Everyone wants to assist their children in achieving their goals. Many people feel that the best road for them is the one they took in the first place: entrepreneurship. However, it’s better to look at some cautions beforehand before buying a business for your child. Here are questions you should ask before you assist your children to acquire or establish a business:
1. Can You Afford The Potential Loss?
Can you afford to lose the $200,000 you’re lending your kids (make it a legal loan with loan documents, interest rate, amortization schedule, UCC filing, and so on) if none of it ever comes back? The chances of their or anyone else’s startup failing are very high. If losing the money puts your retirement or lifestyle in jeopardy, don’t do it! There are also tax implications to consider before taking out the loan.
2. Do Your Children Have What It Takes?
You probably began out on a shoestring, fought your way up, invested wisely, and postponed a lot of personal satisfaction as an entrepreneur. What about your children? Have they only experienced a simpler life and are oblivious to your sacrifices? Not everyone is cut out to run their own business and pay their employees with a Visa advance.
3. Are They Skilled Enough?
Do they have any knowledge of the restaurant, vehicle wash, or cleaning company? What is their educational and professional history? Is it possible for them to read a Balance Sheet or an Income Statement? Will they be able to seal the deal with a crucial, must-have customer? You care about your children, but a deeper love prevents you from setting them up for failure.
4. Is It The Right Business For Them?
Why will banks lend to almost everyone who wants to acquire a renowned franchise, even if they have no prior expertise in the industry?

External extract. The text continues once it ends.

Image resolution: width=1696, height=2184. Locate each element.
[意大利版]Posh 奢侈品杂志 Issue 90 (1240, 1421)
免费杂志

As a safety net, a franchise provides them with an established method and business strategy. On the other hand, if someone wants to receive an SBA-insured loan to buy a non-franchise firm, the lender will prioritize the borrower’s industry experience above his or her personal credit.
Furthermore, a fantastic franchise in a bad location will result in a failed business. In this difficult economic climate, many well-known retail franchisee sites are failing. Prepare yourself and your child to devote a significant amount of time and money in due diligence in addition to the initial expenditure.
Your children may accomplish amazing things with the money you lend them. But prevention is better than cure, and a lot of family strife may be avoided with some careful preparation and evaluation when it comes to buying a business for your child. Remember that there is no greater love than not setting your children up to fail.
As a business owner, do you need help with your business valuation steps? Please call or contact BA F|G.
Tom G says
What’s best for your children certainly may not be what is best for you. Definitely don’t force your hand at what they should or should not do from an entrepreneurial stand-point. Choosing a business is a very personal choice and as the business owner must, they be passionate about it or the business doesn’t have much of a chance for success.